Da piazza Duomo verso il Prato della Valle incontriamo la basilica di sant'Antonio. Nella navata di destra, dalla parte opposta all'Arca con la tomba del Santo, si apre la cappella di san Giacomo con la grandiosa crocifissione di Altichiero. Il committente è Bonifacio Lupi di Soragna che fece da mediatore tra re Luigi d'Ungheria e Francesco Carrara nella loro alleanza contro Venezia. E Lombardo della Seta, discepolo del Petrarca, stipulò il contratto per la decorazione della cappella con lo scultore Andriolo De Santi. Consacrata nel 1376, la cappella fu dipinta non solo da Altichiero ma anche dal bolognese Jacopo Avanzi. Si giustifica con la committenza Lupi il fatto che le scene laterali raccontino le storie di san Giacomo il cui corpo, dopo il martirio, venne accolto in Spagna dalla mitica regina Lupa, ritenuta antenata dei Lupi di Soragna e che, secondo la leggenda, si convertì, ricevette il battesimo e trasformò il suo palazzo in quella che sarebbe poi diventata la famosa cattedrale di Santiago di Compostella.

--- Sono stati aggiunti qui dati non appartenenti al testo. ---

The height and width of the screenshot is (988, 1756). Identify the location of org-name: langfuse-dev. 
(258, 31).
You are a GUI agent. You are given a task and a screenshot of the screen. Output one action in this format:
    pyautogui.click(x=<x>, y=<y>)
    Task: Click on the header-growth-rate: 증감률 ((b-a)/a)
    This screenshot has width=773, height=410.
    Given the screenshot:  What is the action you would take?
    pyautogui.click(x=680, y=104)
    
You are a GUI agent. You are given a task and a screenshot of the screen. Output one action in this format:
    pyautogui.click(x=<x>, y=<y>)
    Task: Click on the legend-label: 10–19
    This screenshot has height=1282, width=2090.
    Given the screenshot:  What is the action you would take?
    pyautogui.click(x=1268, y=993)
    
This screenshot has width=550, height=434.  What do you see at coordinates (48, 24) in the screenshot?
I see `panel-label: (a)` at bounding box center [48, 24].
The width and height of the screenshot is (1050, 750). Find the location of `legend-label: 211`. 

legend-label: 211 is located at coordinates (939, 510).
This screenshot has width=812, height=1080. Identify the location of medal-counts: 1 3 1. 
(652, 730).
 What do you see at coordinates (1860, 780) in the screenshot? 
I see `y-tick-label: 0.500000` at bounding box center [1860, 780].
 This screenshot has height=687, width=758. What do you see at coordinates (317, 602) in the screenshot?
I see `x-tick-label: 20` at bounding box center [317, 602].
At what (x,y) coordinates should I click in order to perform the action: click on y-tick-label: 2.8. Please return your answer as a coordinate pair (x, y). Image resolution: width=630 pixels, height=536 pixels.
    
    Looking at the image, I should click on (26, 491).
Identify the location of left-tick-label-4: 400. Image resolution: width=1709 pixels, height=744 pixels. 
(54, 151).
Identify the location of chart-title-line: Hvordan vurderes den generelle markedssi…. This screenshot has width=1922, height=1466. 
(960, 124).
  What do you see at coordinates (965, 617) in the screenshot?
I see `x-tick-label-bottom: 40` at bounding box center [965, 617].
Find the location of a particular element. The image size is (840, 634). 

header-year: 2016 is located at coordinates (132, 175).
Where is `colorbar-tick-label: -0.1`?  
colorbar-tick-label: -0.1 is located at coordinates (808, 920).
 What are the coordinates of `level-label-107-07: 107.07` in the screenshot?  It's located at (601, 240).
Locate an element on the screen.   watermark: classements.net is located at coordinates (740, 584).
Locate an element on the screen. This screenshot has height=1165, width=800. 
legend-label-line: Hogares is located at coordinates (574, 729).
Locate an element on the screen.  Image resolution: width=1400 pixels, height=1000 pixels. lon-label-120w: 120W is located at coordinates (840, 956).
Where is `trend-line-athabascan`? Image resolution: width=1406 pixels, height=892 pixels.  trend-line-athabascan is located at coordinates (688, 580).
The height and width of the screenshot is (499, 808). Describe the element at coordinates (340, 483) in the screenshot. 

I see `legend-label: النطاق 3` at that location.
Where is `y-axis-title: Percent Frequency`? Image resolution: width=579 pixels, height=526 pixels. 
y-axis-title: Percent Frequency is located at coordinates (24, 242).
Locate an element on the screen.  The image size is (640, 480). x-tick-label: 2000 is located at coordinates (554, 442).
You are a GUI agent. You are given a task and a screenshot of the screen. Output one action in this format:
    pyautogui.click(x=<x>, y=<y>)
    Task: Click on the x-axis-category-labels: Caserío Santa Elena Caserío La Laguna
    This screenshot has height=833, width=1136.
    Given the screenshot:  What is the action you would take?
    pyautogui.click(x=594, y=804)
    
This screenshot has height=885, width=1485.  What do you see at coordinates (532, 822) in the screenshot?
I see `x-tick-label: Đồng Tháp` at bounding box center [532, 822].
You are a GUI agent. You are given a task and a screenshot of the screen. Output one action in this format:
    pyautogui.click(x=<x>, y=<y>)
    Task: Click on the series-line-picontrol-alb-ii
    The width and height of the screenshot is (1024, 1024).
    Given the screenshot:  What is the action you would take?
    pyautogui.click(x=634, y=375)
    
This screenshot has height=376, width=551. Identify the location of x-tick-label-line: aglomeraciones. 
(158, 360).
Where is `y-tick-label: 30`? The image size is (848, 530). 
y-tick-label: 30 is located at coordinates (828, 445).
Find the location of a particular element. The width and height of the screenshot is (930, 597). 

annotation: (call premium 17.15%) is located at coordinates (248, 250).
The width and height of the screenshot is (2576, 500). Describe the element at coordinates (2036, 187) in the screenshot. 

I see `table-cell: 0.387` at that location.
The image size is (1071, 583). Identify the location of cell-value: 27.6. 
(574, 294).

Appena fuori dalla basilica antoniana la cappella di san Giorgio, capolavoro di Altichiero (1379) realizzata per contenere la tomba di Raimondino Lupi (cugino di Bonifacio Lupi di Soragna), è affrescata con storie di san Giorgio, santa Lucia e santa Caterina il cui corpo, dopo il martirio, viene trasportato dagli angeli sulla cima del monte Sinai, ai cui piedi sorgerà il famoso monastero ortodosso di santa Caterina del Sinai. Infine all'interno di sant'Antonio ritroviamo la mano di Giusto de' Menabuoi nella cappella del beato Luca Belludi (1382), discepolo di sant'Antonio, ambiente edificato per Naimerio e Manfredino Conti, familiari dei Carraresi e qui sepolti. L'affresco con la visione che il beato Belludi ebbe di sant'Antonio che gli annunciava la liberazione di Padova dalla tirannia di Ezzelino da Romano ci regala un'ultima prospettiva a volo d'uccello di una città d'arte che ci è ormai divenuta familiare.